This brings us to the Wroxall part of our trip. Which was greater: Wroxall itself and all its incredible history, or Grant Howlett himself, who took a derelect 19th century structure and turned it into this magnificent five-star hotel? Our American imaginations, sparked by TV episodes of Downton Abbey, were totally blown by the elegance and comfort of Wroxall; right down to details like the octagonal coffee table in Allen’s room, and the most thoughtful, skilled, and superbly educated employees, Wroxall is the embodiment of Grant’s imagination, creativity, and integrity. The Abbey was built in 1141, although the stained glass altar window dates from 980. A Priory was attached to the Abbey, ruins of which remain, and Isabella Shakespeare was Prioress here, along with other members of the Shakespeare family.
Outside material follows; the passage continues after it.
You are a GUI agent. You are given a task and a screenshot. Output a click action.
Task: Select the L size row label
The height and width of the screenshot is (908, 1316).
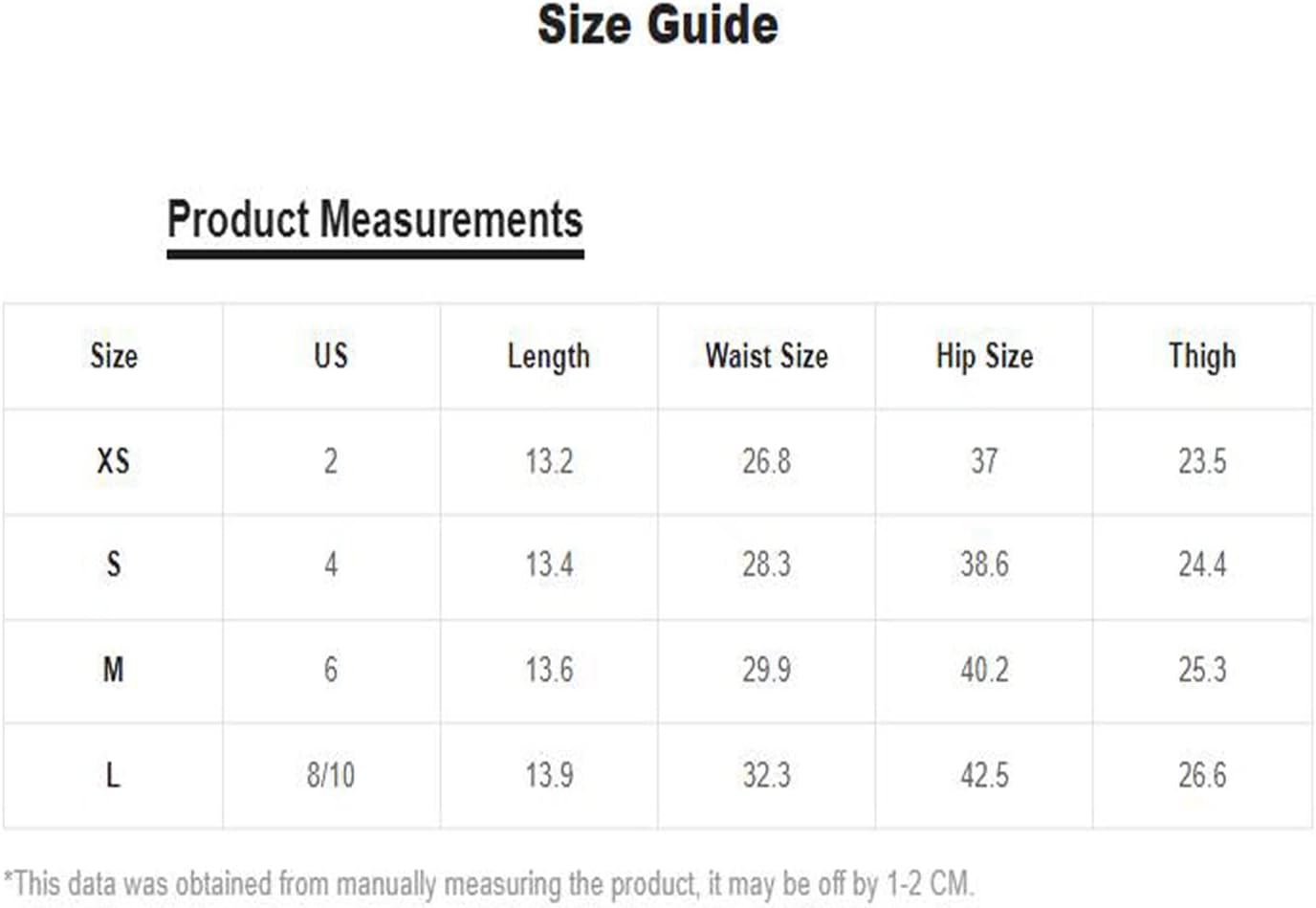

Beginning in 1713, the famed architect, Christopher Wren (Monticello, St. Paul’s Cathedral), and five generations of his family, lived on the estate. One of the members of the Wren family was a Vicar of the Abbey. Today, honoring the contributions of the Wren family, the Abbey, now re-consecrated as a Methodist church, has been named Wren’s Cathedral.

Wroxall AbbeyMagnettes on display at the Wroxall Abbey Estate

Grant had invited us to dinner upon our Tuesday evening arrival at Wroxall, but we were very late; we had called ahead to let him know we would not be in time for dinner. We arrived at Wroxall just seconds before 9 p.m. and a gracious receptionist asked if we were hungry. We said, “Yes, could you direct us to a pub, nearby, so we could eat?” “No, Grant is expecting you, and I’ll instruct the Chef to stay.” This is how our time at Wroxall Abbey proceeded. It’s worth a trip to the U.K. just in itself. As we were served this incredible gourmet meal, with but a few lingering guests in the large, formal dining room, and with a view to die for, we began to drift into a dream world that lasted the entirety of our visit.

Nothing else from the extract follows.